Although an immigrant, I've been involved in the American conservative movement for more than 35 years. I worked for John Ashbrook (Ashbrook, not Ashcroft) against Richard Nixon in the 1972 Presidential primaries. I regard the conservative movement as the flower of the Free World and its first fruit, Ronald Reagan, as the greatest President of the twentieth century. But every stage of its development was paid for in blood—in sacrificed careers, in social ostracism, in endless hours of unrewarded toil.
For most of that period, the idea that the Republican Party might one day control both the White House and the U.S. Congress seemed an impossible dream.
Now that dream has turned to ashes.
The full measure of Tuesday night's disaster is not simply that the self-appointed leaders who leaped on board the movement as it came to power—the Bush dynasty, the ex- (and no doubt future) Democratic neoconservative publicists and intellectuals—have led it to shattering electoral defeat.
Instead, the full measure of the disaster is that the conservative movement has essentially nothing to show for its moment in the sun. The discontents of the Religious Right are well-known. Economic conservatives are confronted with relentlessly increasing federal government spending. To mention one of my pet interests, far from being willing to break the power of the teacher unions and introduce market forces into public education, the Bush Administration has done exactly the opposite: moving to federalize the K-12 system in a way that is certain to be captured by the education Establishment. And, of course, Bush turned out to be bent on actually increasing immigration, already running at record nation- (and party-) breaking levels.

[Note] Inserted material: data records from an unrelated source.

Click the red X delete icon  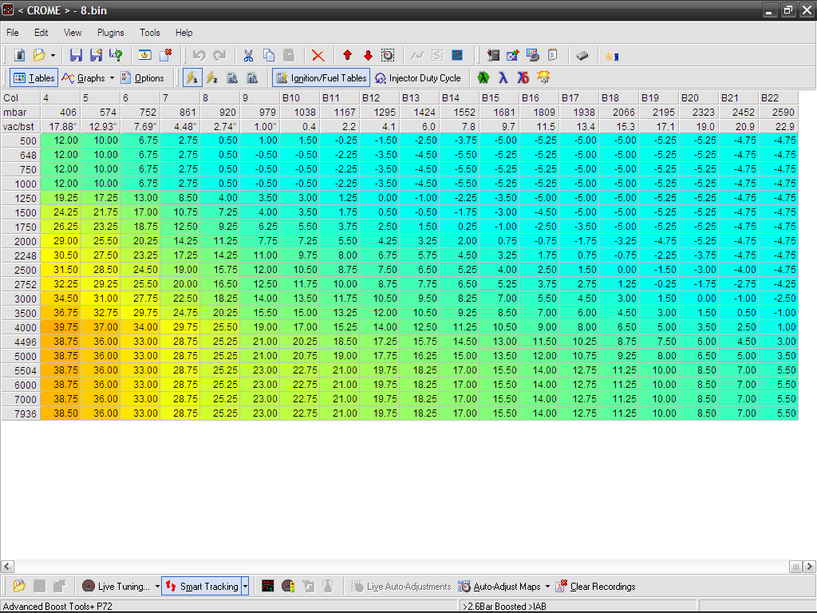click(318, 55)
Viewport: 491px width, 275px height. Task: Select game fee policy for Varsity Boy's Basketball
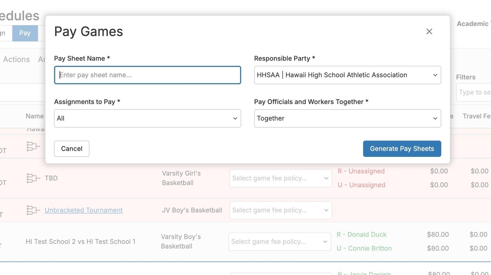point(280,242)
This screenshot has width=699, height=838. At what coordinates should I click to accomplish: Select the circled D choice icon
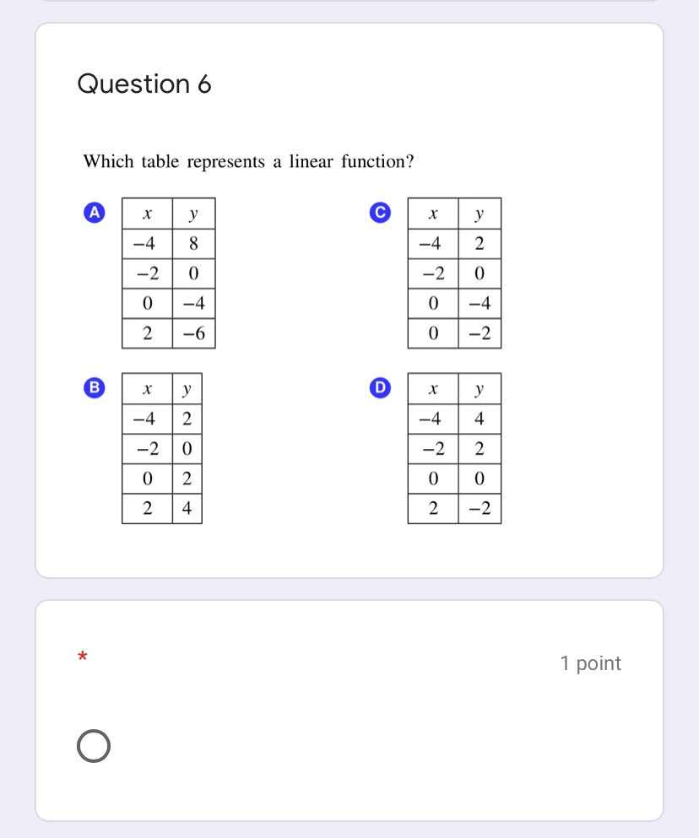(x=380, y=387)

In place of all of this, conservatives were offered war, and the acquisition of what are in effect colonies, in the Middle East. I can honestly say that in more than three decades in the movement, I never heard this objective even mentioned, let alone agreed upon. Yet it suddenly became the centerpiece of the Bush Administration's political strategy. And, because Americans are patriotic, it did indeed reverse the GOP's increasingly chronic failure to turn out its white base, already threatened by inundation through immigration—albeit modestly and, as it turns out, temporarily . The problem with war, however, is that you can lose. And defeat is demoralizing. The plain fact is that, for the effort it put into conquering an empire in the Middle East, the Bush Administration could have sealed America's borders and ensured Republican hegemony for a generation. Instead, we face the very real possibility of a post-Vietnam style national funk.

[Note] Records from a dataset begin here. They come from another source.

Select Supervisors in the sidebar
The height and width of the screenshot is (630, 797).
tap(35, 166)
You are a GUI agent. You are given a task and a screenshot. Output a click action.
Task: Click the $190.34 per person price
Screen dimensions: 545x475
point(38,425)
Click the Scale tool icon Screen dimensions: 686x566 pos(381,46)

The alternative strategy is obvious even in this election. In Arizona, Colorado and Michigan, grass-roots initiatives aimed at combating illegal immigration and affirmative action quotas (a species of National Question issue, because quotas directly attack the American majority) won in the teeth of media and elite opposition. In Michigan, combining lack of principle with its normal stupidity, the Republican leadership ran away from Ward Connerly's Michigan Civil Rights Initiative—and the party was utterly routed at every level of state government.
However, we know from earlier experience with California's Proposition 187 in 1994, and for that matter Arizona's Proposition 200 in 2004, that just because the immigration issue walks up and bangs on the Republican Party's door, it is not necessarily welcomed'indeed, it can be rebuffed. On present form, that is exactly what will happen again.

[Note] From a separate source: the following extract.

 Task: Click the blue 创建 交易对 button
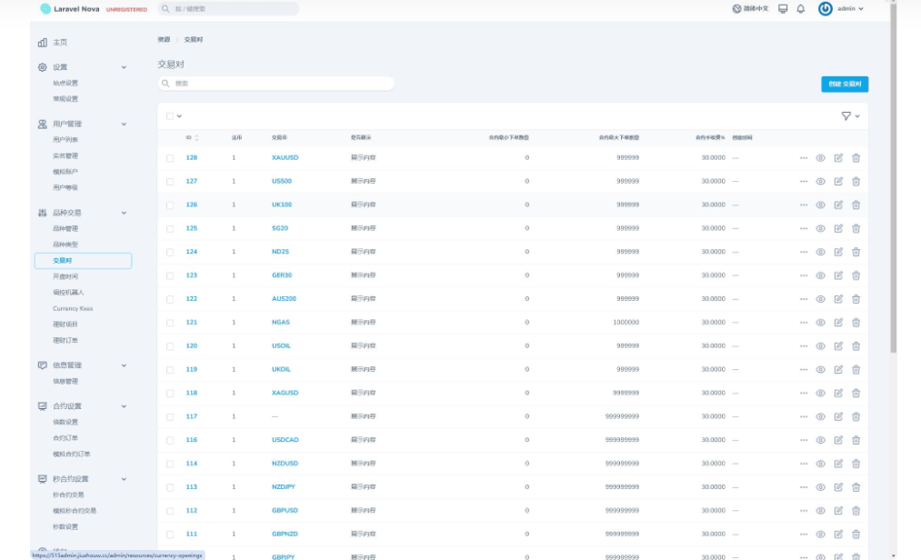844,84
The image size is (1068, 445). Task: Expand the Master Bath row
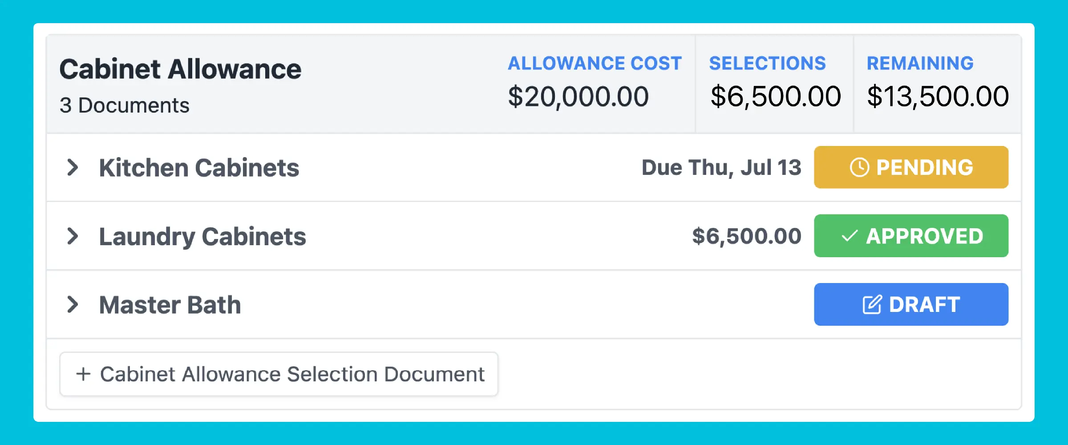(73, 304)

Indeed, it is entirely likely that the Bush Administration may attempt to pass its Amnesty/Immigration Increase bill with the support of the new Democratic majority—although a lame duck President may find the dynamic has changed and that he merely succeeds in ensuring that the Republicans, finally, decisively, oppose immigration.
"All political lives, unless they are cut off in midstream at a happy juncture, end in failure," wrote the prophet of Western immigration reform, Enoch Powell, "because that is the nature of politics and of human affairs."
The same, obviously, is true of political movements. This is not a pessimistic assessment: it is part of the endless cycle of birth and death. I argued in the summer that even passage of Bush's amnesty would not be the end for the immigration reform movement, but move the struggle to another plane. Similarly, American patriots will regroup and reorganize.
They will not do so successfully, however, until they realize who must be accused of creating the present disaster: the entire political and intellectual leadership of the Establishment Right.